> WHAT IS NEEDED
Reproduce the material verbatim, from its first line down through the line containing "click(x=176, y=708)", both included.

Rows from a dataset
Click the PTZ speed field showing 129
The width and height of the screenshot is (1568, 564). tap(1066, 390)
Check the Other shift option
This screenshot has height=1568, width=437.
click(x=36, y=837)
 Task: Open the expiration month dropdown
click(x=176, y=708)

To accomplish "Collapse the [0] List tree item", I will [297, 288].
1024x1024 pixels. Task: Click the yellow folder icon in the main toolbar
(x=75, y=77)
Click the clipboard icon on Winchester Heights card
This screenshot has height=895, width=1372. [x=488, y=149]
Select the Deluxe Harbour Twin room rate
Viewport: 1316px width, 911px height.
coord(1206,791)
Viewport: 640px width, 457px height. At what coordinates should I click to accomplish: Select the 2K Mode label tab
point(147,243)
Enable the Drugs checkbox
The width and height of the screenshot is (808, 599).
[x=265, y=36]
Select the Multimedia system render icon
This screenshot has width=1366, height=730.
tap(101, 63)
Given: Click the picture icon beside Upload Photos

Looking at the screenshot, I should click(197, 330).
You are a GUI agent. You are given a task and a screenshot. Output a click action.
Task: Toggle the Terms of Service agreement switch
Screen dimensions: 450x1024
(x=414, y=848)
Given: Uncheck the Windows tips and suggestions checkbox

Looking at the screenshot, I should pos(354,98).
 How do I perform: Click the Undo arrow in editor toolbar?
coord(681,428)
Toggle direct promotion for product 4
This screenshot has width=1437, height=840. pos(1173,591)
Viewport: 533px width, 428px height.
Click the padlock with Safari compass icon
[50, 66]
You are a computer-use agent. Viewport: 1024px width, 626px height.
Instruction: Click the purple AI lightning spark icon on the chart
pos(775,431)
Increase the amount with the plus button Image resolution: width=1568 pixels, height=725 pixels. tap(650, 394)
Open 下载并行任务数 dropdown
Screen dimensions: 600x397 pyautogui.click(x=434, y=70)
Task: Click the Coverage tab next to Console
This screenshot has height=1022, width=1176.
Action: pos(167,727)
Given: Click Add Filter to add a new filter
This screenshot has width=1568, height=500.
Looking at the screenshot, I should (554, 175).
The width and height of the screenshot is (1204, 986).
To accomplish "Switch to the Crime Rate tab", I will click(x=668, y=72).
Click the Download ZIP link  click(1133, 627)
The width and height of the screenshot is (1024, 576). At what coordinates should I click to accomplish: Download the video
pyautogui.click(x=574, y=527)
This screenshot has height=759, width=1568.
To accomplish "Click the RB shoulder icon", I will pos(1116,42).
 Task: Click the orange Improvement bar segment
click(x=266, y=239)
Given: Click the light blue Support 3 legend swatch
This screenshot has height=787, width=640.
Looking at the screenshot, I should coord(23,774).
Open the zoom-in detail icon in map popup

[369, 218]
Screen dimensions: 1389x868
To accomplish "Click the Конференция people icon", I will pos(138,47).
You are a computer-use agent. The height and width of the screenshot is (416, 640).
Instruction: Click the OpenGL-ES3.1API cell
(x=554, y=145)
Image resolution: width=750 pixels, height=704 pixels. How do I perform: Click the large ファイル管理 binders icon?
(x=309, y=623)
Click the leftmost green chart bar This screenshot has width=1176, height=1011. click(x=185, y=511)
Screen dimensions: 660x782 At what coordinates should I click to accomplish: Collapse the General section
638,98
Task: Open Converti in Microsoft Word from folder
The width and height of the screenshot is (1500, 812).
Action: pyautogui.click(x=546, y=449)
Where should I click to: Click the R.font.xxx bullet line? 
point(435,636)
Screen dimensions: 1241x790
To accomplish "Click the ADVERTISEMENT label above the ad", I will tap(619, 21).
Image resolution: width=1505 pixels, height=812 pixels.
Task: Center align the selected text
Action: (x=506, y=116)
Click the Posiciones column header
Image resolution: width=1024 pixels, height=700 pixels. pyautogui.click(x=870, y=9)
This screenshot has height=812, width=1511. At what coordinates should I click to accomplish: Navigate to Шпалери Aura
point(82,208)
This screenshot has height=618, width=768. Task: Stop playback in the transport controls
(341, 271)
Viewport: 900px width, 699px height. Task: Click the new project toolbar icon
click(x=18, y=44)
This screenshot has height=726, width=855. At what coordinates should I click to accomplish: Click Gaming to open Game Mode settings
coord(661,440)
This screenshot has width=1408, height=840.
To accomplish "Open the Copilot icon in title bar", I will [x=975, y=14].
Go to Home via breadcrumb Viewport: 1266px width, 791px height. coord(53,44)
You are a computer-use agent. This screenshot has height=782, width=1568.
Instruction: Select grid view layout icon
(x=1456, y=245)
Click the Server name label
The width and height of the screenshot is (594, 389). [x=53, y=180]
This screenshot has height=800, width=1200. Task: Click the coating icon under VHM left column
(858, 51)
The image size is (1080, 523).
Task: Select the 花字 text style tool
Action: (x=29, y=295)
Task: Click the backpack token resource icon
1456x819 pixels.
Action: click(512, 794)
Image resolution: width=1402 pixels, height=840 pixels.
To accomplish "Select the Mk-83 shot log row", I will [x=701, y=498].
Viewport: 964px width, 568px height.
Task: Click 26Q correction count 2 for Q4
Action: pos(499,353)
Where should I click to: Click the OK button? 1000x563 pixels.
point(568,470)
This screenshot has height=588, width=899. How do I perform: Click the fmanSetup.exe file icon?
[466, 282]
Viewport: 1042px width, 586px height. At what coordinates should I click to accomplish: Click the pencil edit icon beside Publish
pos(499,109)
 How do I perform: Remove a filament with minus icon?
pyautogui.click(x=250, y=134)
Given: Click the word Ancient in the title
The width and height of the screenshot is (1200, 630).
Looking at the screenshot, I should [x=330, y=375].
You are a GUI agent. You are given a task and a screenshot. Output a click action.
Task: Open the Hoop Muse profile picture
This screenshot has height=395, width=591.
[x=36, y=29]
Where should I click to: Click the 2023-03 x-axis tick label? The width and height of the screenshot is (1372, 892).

> COMPLETE RESPONSE
Click the PTZ speed field showing 129
The width and height of the screenshot is (1568, 564). tap(1066, 390)
Check the Other shift option
This screenshot has height=1568, width=437.
click(x=36, y=837)
 Task: Open the expiration month dropdown
click(x=176, y=708)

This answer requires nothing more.